[Stored records]
┌──
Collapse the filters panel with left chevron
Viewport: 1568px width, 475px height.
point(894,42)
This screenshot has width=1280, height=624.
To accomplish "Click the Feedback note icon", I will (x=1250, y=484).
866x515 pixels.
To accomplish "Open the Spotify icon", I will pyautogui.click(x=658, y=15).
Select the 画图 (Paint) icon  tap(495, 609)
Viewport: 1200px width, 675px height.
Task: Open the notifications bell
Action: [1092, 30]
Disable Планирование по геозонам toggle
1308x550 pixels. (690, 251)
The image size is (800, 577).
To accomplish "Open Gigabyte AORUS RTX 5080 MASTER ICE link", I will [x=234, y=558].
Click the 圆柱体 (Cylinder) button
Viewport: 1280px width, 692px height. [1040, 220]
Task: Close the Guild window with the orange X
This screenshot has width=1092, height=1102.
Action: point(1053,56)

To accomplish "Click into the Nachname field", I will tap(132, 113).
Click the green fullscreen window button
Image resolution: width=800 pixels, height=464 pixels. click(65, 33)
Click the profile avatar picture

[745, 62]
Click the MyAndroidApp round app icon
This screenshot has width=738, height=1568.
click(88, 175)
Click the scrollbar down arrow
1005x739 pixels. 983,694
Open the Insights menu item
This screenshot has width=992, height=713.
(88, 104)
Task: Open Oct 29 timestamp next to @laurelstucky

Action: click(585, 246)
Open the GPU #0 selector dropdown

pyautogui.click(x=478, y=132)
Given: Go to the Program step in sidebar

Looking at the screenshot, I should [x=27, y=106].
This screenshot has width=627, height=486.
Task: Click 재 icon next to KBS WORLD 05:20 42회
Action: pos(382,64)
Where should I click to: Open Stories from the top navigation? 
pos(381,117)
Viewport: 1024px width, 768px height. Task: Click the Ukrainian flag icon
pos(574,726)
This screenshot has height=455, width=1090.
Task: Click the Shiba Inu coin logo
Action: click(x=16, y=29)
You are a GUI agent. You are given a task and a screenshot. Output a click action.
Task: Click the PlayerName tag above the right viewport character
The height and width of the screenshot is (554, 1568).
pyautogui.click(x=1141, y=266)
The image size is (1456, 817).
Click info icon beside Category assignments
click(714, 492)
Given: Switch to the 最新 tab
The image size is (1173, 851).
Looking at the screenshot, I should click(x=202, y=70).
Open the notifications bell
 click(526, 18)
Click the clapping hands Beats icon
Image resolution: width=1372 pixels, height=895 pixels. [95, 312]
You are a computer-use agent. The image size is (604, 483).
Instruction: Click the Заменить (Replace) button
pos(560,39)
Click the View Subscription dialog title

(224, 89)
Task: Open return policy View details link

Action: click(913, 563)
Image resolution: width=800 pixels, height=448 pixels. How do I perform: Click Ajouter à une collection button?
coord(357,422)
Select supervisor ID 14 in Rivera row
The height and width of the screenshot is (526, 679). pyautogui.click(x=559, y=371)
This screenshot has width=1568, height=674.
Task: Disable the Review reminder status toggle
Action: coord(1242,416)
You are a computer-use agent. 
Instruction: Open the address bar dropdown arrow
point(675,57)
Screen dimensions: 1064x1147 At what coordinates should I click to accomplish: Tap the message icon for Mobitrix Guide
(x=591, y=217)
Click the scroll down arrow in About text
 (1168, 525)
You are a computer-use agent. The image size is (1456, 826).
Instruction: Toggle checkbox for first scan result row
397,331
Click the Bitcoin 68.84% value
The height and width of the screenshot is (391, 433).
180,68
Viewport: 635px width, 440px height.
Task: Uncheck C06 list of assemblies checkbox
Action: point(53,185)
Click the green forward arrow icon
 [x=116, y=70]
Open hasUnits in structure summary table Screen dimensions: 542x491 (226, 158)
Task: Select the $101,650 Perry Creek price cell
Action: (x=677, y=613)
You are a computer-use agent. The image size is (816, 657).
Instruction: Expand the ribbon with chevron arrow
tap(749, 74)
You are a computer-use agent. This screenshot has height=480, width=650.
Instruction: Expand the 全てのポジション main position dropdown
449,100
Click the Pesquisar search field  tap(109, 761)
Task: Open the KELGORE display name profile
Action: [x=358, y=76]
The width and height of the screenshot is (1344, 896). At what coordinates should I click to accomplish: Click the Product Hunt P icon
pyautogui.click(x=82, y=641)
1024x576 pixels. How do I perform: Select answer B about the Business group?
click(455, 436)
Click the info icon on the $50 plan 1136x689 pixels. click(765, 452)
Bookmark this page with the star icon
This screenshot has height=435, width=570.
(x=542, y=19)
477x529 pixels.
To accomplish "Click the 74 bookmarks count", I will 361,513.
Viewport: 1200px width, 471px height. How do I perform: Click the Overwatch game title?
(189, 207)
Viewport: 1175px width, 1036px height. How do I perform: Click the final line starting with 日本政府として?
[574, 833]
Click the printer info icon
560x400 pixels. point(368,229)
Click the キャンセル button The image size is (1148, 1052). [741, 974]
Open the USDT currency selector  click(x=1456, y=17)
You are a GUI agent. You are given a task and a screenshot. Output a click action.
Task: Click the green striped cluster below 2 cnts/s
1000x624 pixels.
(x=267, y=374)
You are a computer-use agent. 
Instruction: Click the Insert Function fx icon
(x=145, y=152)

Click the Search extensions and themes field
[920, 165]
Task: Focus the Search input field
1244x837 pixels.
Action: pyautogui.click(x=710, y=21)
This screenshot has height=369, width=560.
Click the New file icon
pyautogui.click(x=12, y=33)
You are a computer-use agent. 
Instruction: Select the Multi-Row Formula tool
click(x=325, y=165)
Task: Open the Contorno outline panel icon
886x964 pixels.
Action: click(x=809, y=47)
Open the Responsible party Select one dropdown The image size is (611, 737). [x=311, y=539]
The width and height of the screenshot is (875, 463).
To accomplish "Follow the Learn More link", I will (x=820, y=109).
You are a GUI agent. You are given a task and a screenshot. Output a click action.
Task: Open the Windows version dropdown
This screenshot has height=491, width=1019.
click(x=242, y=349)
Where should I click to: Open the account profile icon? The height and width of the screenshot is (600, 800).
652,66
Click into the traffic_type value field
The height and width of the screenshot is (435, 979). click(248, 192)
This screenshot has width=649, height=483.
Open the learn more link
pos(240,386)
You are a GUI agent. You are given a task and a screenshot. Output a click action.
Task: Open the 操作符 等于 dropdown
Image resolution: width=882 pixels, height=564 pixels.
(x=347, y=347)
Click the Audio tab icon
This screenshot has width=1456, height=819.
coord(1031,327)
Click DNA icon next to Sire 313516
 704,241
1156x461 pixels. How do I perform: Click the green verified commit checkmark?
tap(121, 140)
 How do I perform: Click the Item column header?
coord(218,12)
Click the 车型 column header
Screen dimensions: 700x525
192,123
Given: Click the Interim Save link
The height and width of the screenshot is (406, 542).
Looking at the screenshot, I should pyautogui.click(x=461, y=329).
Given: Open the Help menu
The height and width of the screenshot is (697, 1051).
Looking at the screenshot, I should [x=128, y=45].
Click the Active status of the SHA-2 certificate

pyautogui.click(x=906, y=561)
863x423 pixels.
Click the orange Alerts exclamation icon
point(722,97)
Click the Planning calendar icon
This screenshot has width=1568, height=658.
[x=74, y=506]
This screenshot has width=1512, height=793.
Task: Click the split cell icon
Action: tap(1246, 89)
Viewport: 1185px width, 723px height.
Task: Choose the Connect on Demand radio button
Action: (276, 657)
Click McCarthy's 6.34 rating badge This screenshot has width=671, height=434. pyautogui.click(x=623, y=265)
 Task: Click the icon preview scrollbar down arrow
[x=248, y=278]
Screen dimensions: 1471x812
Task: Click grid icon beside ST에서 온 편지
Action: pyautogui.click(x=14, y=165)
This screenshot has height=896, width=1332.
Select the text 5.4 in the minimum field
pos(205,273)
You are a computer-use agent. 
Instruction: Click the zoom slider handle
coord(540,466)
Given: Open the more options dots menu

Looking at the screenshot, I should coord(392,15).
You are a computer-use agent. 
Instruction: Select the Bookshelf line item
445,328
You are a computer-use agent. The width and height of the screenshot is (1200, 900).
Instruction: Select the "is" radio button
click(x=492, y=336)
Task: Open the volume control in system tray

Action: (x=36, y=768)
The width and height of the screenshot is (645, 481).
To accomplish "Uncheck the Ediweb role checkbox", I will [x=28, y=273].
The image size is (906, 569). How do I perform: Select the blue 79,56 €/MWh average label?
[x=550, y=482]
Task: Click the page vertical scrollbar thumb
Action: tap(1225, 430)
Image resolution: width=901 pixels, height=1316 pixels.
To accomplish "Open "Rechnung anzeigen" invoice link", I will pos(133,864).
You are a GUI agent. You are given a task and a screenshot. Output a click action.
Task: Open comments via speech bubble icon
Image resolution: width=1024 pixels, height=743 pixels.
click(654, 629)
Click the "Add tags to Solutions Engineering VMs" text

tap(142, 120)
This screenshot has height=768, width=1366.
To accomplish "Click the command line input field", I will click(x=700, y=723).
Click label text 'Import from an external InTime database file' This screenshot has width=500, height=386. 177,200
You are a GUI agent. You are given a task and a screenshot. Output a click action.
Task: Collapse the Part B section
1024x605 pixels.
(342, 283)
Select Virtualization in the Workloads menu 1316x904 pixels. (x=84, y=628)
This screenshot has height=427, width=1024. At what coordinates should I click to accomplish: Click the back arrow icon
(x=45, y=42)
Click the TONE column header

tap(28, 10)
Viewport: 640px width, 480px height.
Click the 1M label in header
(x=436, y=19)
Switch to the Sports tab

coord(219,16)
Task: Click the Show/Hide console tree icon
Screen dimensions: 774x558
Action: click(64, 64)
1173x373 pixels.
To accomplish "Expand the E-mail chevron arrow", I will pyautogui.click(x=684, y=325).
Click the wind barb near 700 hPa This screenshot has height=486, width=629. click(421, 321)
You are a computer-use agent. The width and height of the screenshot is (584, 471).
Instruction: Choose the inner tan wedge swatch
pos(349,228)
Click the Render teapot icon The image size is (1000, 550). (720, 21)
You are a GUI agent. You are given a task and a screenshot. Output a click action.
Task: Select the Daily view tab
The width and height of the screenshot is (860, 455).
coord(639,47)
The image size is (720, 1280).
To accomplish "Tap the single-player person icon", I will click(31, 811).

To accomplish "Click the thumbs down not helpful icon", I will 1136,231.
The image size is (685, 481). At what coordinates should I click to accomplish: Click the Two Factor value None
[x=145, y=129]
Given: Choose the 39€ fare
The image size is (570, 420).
└──
▸ **ACTIVITY**
Using the data above, reproduce exactly the lines between those holding "This screenshot has width=1456, height=819." and "Given: Click the Interim Save link", inclusive, and no others.

▸ **WRITTEN ANSWER**
This screenshot has width=1456, height=819.
coord(1031,327)
Click DNA icon next to Sire 313516
 704,241
1156x461 pixels. How do I perform: Click the green verified commit checkmark?
tap(121, 140)
 How do I perform: Click the Item column header?
coord(218,12)
Click the 车型 column header
Screen dimensions: 700x525
192,123
Given: Click the Interim Save link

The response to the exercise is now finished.